Should you join that Successful SaaS start-up?
The one that just raised a nice seed round, that has $20k in MRR, and a cool product?
The key is understanding if it’s merely a pre-success you are meeting with … or one that potentially can be very successful. And it turns out, at least in my experience, the characteristics of Successful and Very Successful SaaS companies are actually quite different.
But especially in the early days, it can be hard to tell, especially from the outside.
To be a Successful SaaS Company — which is very hard today, because there are 10,000+ SaaS start-ups everywhere in every category — you need:
- A very, very committed CEO and co-founders. It’s too hard to make customers happy if you aren’t truly 100% committed.
- Product-market fit. Which can be arrived at, or hacked, in many different ways. But roughly, if you aren’t growing at least 10% a month in MRR on the way to $1m ARR, and at least 6% a month thereafter, you don’t quite have product-market fit yet.
- Passion and belief in your market, customers and journey. Total commitment to understanding every nuance of your market and niche, and shipping software to serve it.
- The patience to keep at it, for always, forever. Because it takes 7-10 years, minimum, to really get anywhere in SaaS. And sometimes two decades to really build a decacorn. More on that here.
- A great CEO. Not just very good. Incredibly, or at least very, smart. Insanely driven. Not just very driven. Really, a little bit insane. Because there’s no magical network effect in SaaS. The CEO has to push the rock up the hill.
- The ability to see the future. In SaaS, anyone with a brain can see the white space that exists today. Oh, it’s so stupid we still use Excel and clipboards in Industry XYZ. Of course it’s stupid. But what’s hard is to truly see where it will evolve in 2, 3, 7 years — and how to get there. The best SaaS CEOs I know, the ones building Decacorns … can see the future. And how to get there.
- The ability to get to that future, no matter what. Period. To recruit amazing teams. To break things and fix them. To pick themselves off the ground, 5, 10, 50 times. To never, ever quit.

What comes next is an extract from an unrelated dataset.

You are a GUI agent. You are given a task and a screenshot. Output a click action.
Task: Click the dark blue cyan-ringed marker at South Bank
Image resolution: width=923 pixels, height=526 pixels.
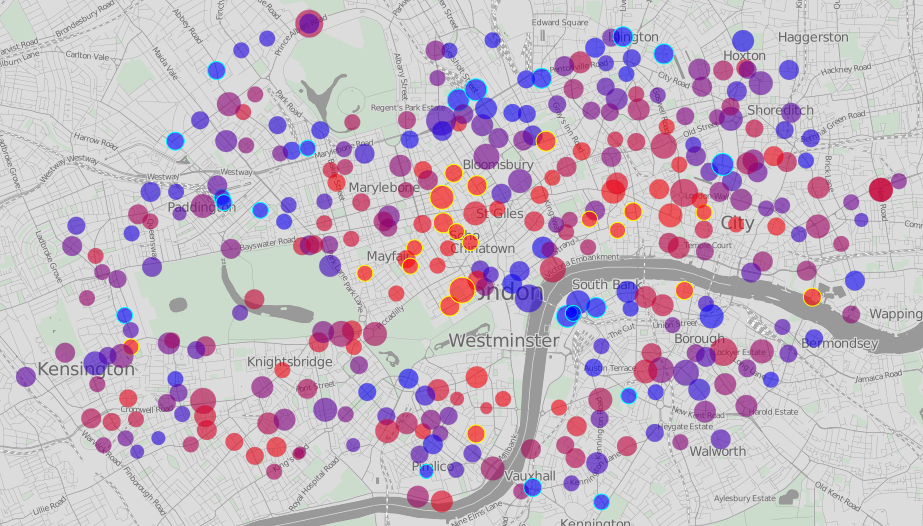click(570, 314)
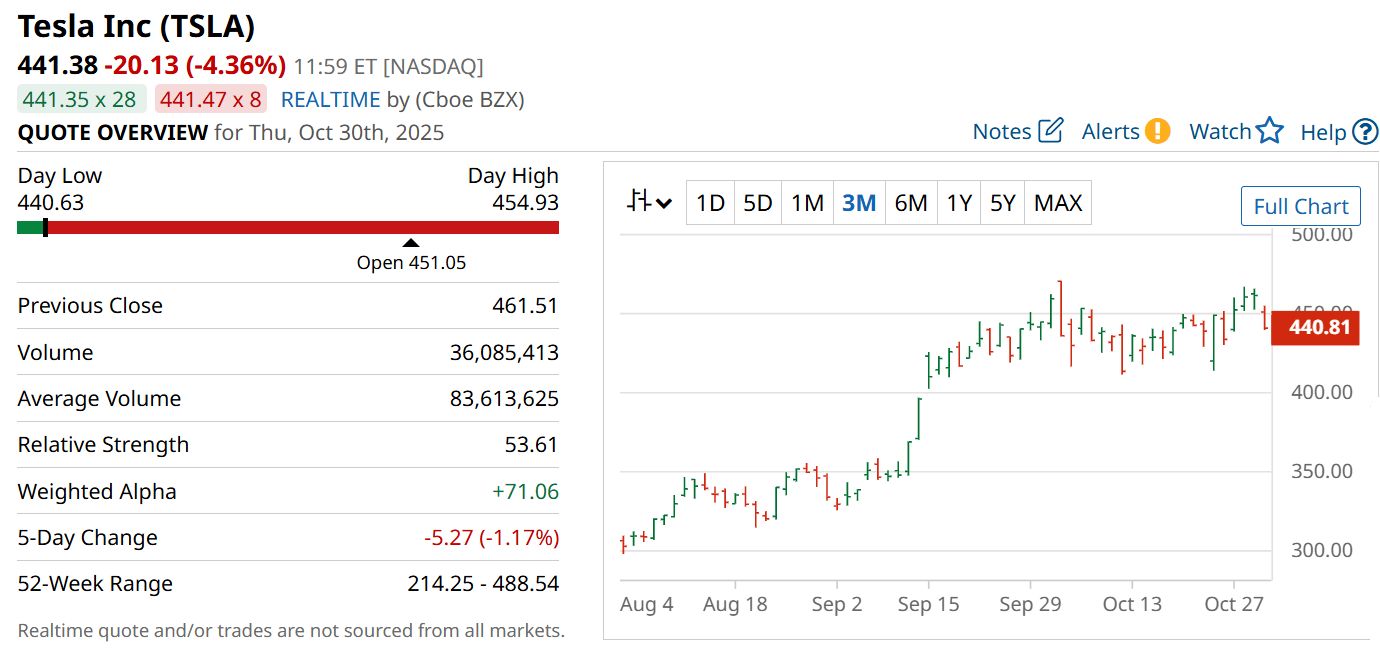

- A market or at least, market segment, that if small now will be huge. Related to seeing the future. For example, you can’t take Salesforce head-on today, not really. But CRM is a big market. Start small, but see something that can be $10b+ in CRM. And make it so. Small markets that stay small-ish are common in SaaS companies that don’t expand, that don’t grow. These ones all stall out at some point.
So maybe, use this as a checklist if you are deciding whether to join a given SaaS start-up or not. If you have options. You’ll know if they have success, or at least, pre-success. You can see the logos, check out the vibe, read up online. But if the company also has some of the second group of attributes … they probably really have something.
Try to join one in the second category if you can.